### Excerpt

So over the weekend, my lover had a “date”. After he left, she called and was honest about pretty much everything. Yeah, they had sex. I expected it. It was one of those things where I didn’t know how I’d react once I found out. I wasn’t really all that upset with her. I understood why, hell, I probably would have done the same thing.
She says that he’s so nice. Almost too nice. According to her, he wanted to wait to have sex. But I know she gets lusty when she drinks. She told me they did, but it sucked. She also told me he was boring. But the guy has a nice corporate job and is marriage minded.
I told her that good sex is great and all, but it can’t be a deal breaker. But to her point, I guess that attraction and sex is important in a relationship. I wonder if we didn’t have such an intense connection, if she would have given him a chance.
I encouraged her do what she feels is right for her and that I’d have her back regardless. I love her and I want her to be happy with or without me. I just know don’t think that I’m marriage minded. I couldn’t see myself getting out of my marriage and jumping into a relationship even though the stbxw and I are basically just married on paper and have been that way for a few years now. I don’t know what she’s going to choose moving forward.

### Problem 1
According to the post, what kind of job does the man she went on a date with have?
The post above has nothing to do with the listing that comes next.

### Data provided

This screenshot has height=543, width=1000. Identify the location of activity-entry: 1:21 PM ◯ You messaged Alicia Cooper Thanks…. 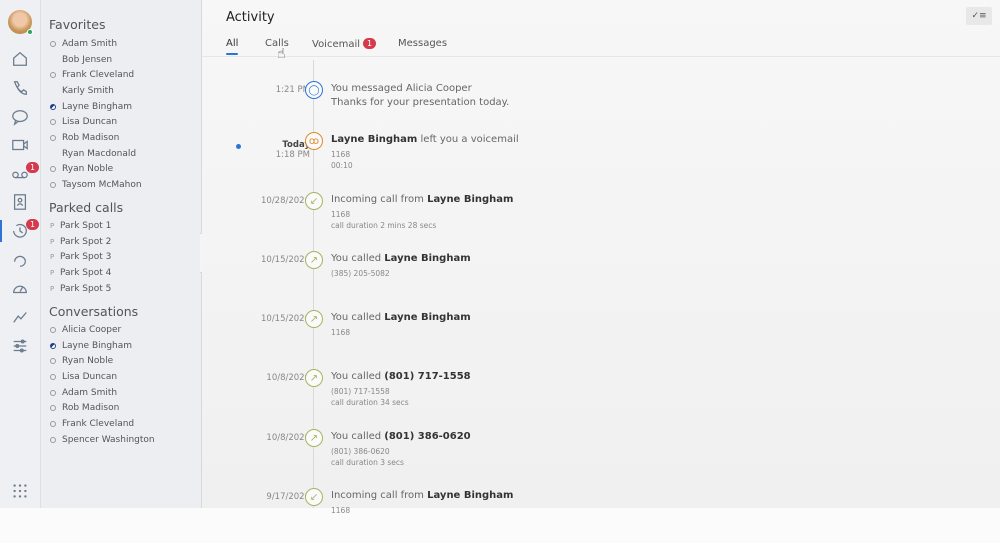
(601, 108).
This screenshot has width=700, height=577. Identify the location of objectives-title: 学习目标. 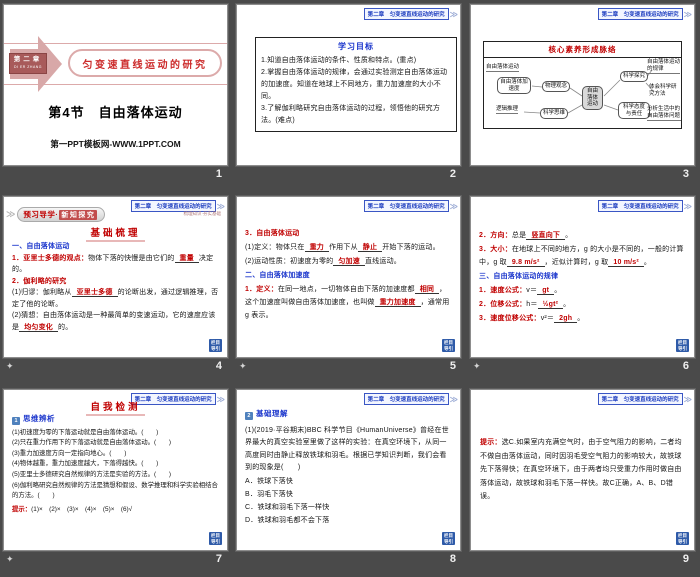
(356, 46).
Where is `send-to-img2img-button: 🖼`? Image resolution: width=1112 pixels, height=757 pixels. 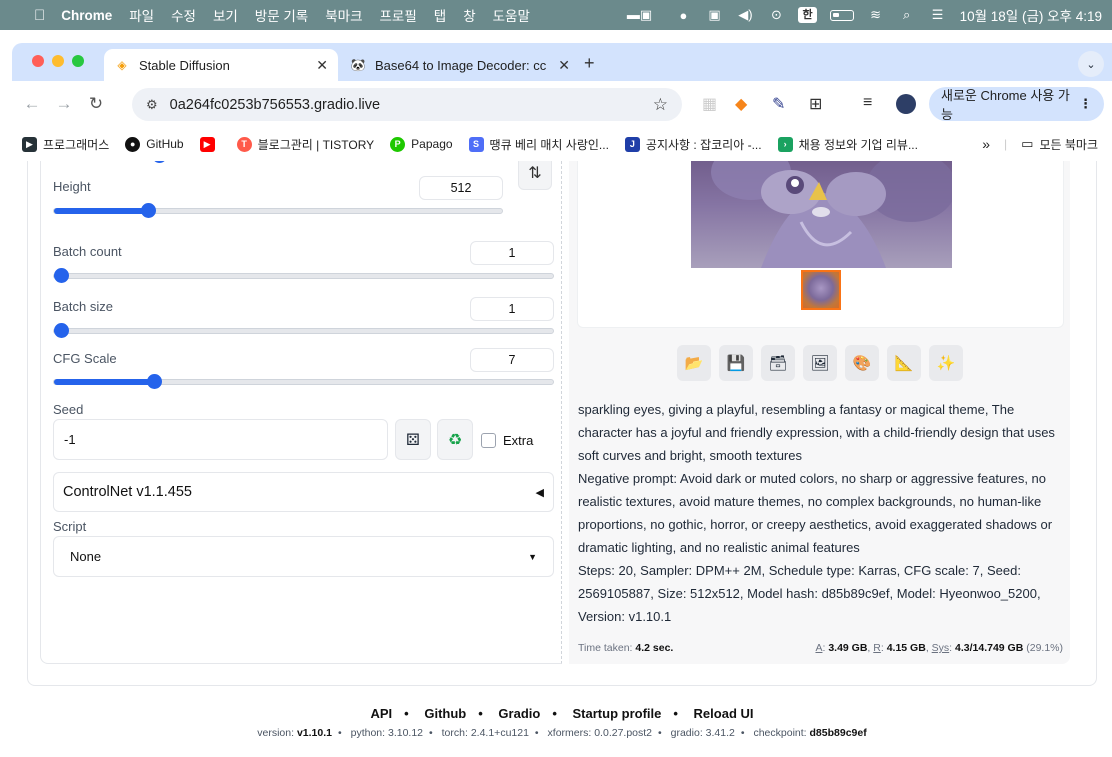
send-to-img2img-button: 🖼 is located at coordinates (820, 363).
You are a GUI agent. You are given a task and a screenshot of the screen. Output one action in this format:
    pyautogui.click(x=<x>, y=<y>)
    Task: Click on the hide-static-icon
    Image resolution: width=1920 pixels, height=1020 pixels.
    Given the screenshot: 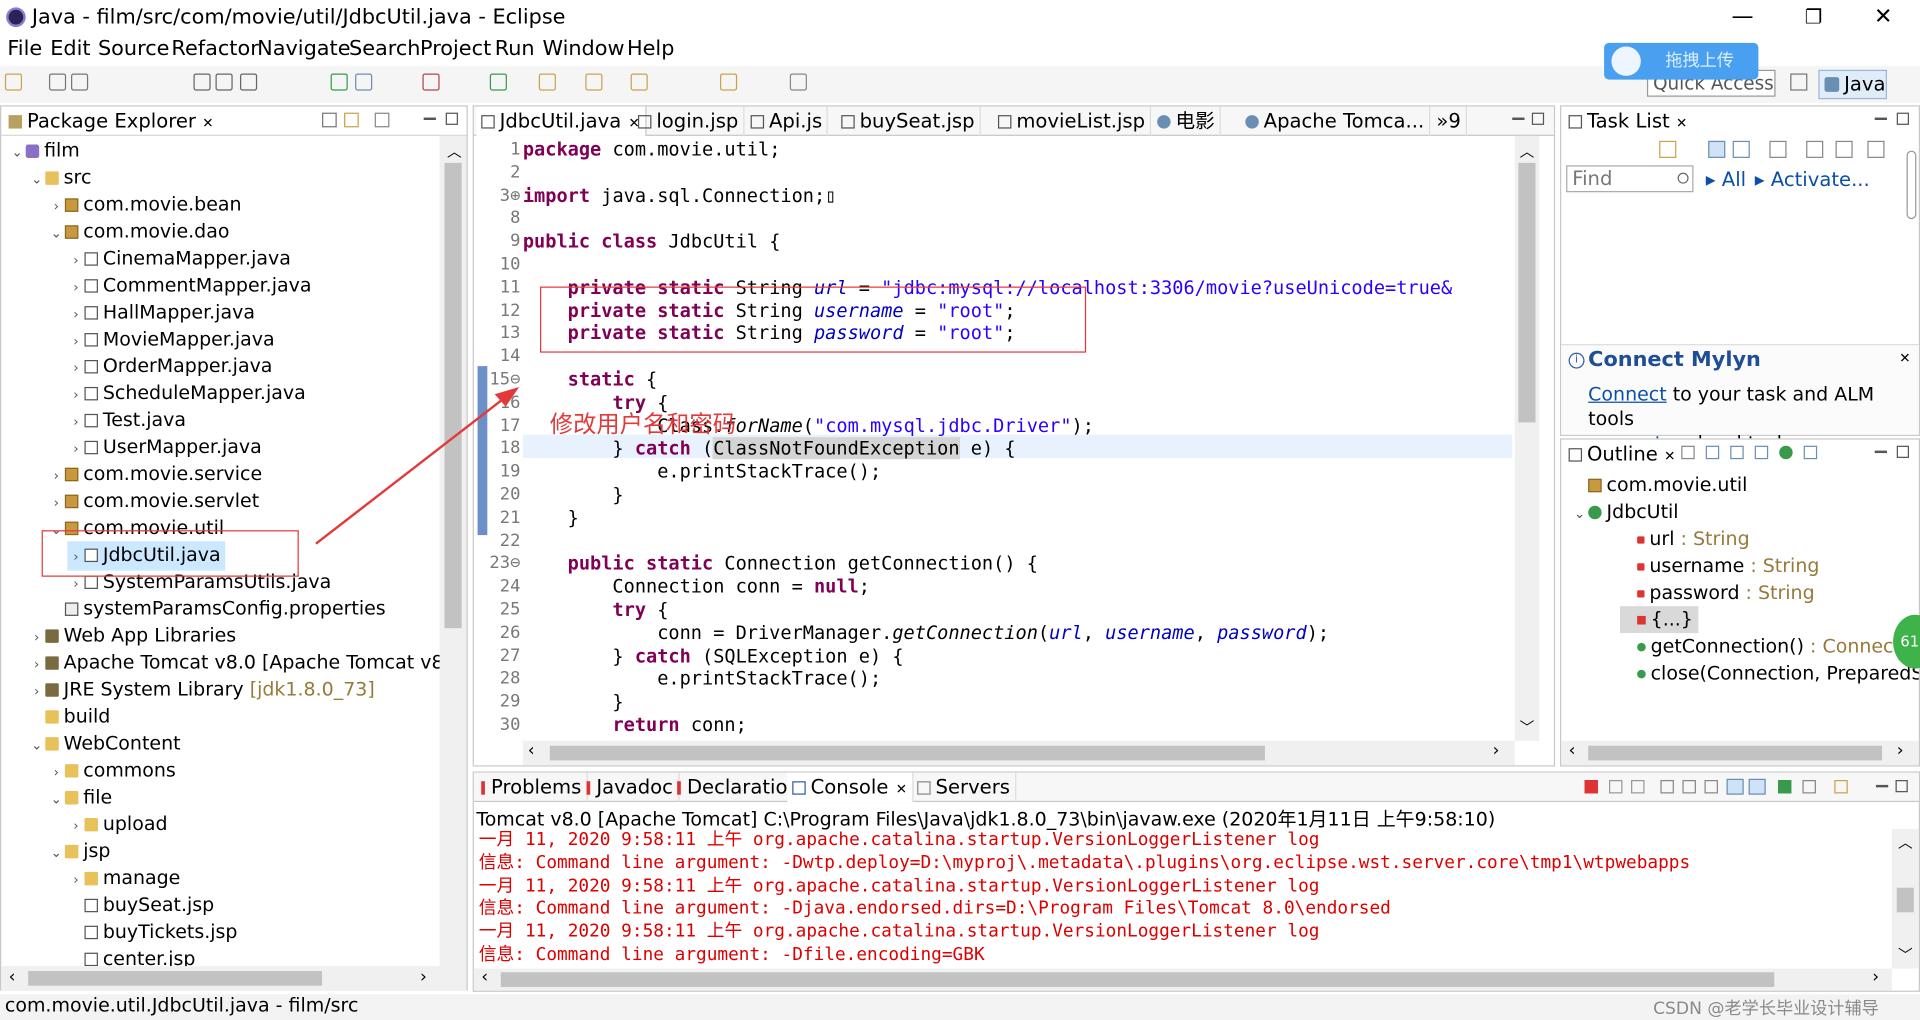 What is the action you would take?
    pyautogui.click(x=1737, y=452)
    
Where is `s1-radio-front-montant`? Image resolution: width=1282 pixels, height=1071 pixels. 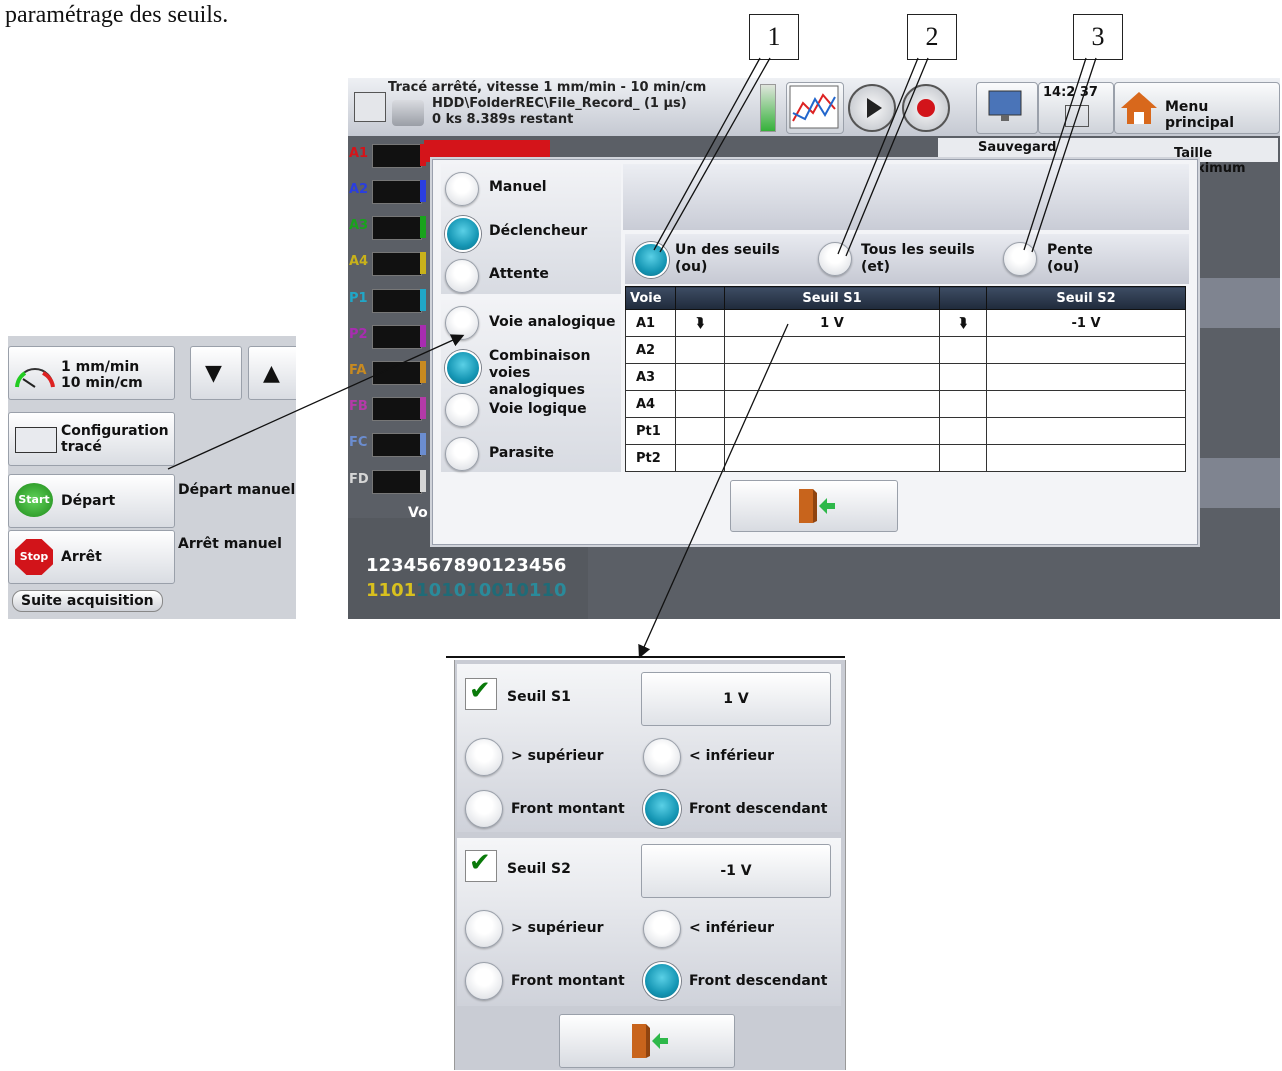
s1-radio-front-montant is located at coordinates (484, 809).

### Problem 2
Copy the listing lines word for word, starting at the line that contains "pixels, height=1071 pixels." and ending with the last line of the listing. Leave the pictures out.

### Problem solution 1
He has a nice corporate job.

### Problem solution 2
Where is `s1-radio-front-montant`? Image resolution: width=1282 pixels, height=1071 pixels. 
s1-radio-front-montant is located at coordinates (484, 809).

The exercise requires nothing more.